Eliane is a fellow of the African Academy of Sciences. She was the Deputy Executive Director for Programs at Global Open Data in Agriculture and Nutrition (GODAN). Eliane founded C.L.E.A.R. International Development Inc., a consulting group harnessing global networks for sustainable systems development. She was the principal investigator on a Gates Grand Challenges Phase I grant looking at Innovations in Feedback & Accountability Systems for Agricultural Development.

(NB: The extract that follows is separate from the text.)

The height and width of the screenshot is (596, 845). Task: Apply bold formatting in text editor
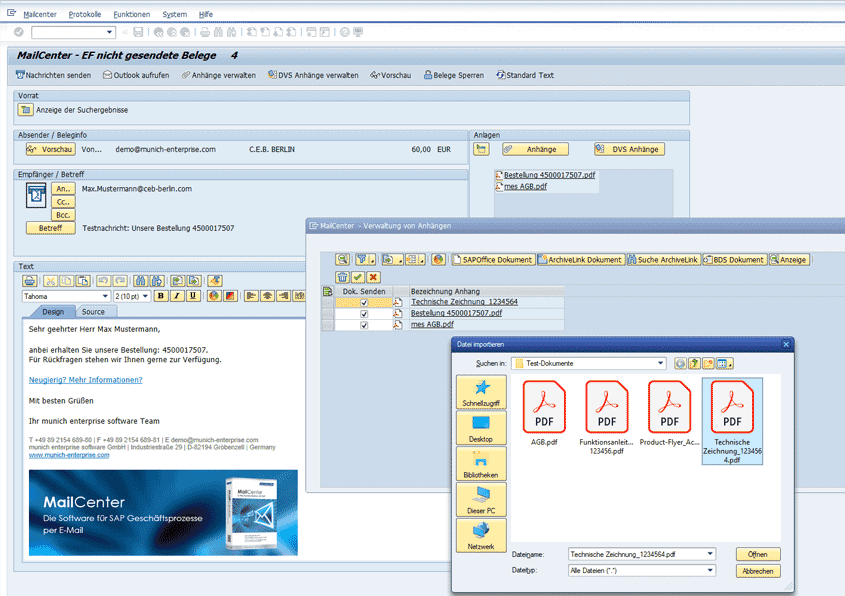160,296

She is a past member of FemStep, a research network highlighting rural girls’ and women’s perspectives for engendering poverty reduction strategies in Rwanda, South Africa, Tanzania, DR Congo and Ethiopia using arts based methodologies. Previously, she was an expert consultant for the non-profit group: The Innovation Partnership (TIP). Eliane was the project manager and an investigator on a Gates Foundation Grand Challenges in Global Health phase project led by Professor Timothy Geary, the director of McGill’s Institute of Parasitology from 2009 to 2014. As a result of this work, she has been a reviewer for the Grand Challenges Canada Stars in Global Health program since 2012. Eliane chaired the International Advisory Board of the African Institute of Biomedical Science & Technology.

Prior to going back to Academia, she was a scientific director in a Montreal-based biotechnology company for five years in charge of molecular diagnostic and bioinformatics discovery programs. This work led Eliane to undertake consulting work in Haiti and in Africa related to sustainable climate resilient economic growth. She is a contributor to the 2012 released book “The Transforming Leader: New Approaches to Leadership for the 21st Century” by Berrett- Koehler Publishers. Eliane chaired the 15th ILA Annual Global Conference bringing close to a thousand leadership scholars and practitioners to Montreal in 2013. She has been a board member of ILA since. In 2014, Eliane gave a TEDx talk on Reimaging the World from Scarcity to Prosperity. She is a Founding Signatory of the Fuji Declaration that was launched in Japan in May 2015. Eliane contributed a book chapter with Dr. John Baugher to the 2015 ebook Becoming A Better Leader. In December 2015, she contributed a piece to the Leading Thoughts section of the New York Times in Education on Leadership online platform on Leadership lessons from experiences of innovation, trauma and grief. She contributed to the 2016 book Creative Social Change: Leadership for a Healthy World.

In 2016, Eliane co-led a scoping exercise on Current and Future Science Leadership Development Needs for the Alliance for Accelerating Excellence in Science in Africa. In 2018, She co-facilitated the second Global Women in Science Leadership Workshop in Rwanda with support from the Canadian Institute for Advanced Research. Eliane is a member of the Advisory Boards of ShEquity and Orango Investment Corporation.